▸ **EXERCISE REQUIREMENTS**
Where a line below holds the string "Night", copy that line.

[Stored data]
-- Opening Marker --

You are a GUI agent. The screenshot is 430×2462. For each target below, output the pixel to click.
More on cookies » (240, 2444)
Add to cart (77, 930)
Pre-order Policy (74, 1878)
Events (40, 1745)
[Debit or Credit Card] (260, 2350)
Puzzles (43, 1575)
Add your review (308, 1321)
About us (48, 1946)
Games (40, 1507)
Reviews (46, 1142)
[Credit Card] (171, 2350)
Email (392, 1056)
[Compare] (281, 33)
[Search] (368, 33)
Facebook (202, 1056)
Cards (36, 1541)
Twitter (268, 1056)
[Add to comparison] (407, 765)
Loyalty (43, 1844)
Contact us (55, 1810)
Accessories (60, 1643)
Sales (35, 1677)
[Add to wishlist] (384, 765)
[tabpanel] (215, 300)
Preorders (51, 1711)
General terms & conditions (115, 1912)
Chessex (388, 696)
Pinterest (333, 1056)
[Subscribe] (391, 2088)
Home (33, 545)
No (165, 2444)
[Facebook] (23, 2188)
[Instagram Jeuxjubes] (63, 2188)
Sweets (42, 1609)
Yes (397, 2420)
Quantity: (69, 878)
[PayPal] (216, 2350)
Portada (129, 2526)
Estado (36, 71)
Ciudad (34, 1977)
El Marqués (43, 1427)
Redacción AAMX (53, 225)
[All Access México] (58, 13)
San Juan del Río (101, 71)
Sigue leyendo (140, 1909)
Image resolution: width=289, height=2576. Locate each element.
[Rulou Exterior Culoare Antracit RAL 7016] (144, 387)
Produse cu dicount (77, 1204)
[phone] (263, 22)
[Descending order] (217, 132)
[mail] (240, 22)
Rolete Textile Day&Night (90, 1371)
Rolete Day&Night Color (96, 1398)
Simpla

-- Closing Marker --

▸ **YOUR RESPONSE**
Rolete Textile Day&Night (90, 1371)
Rolete Day&Night Color (96, 1398)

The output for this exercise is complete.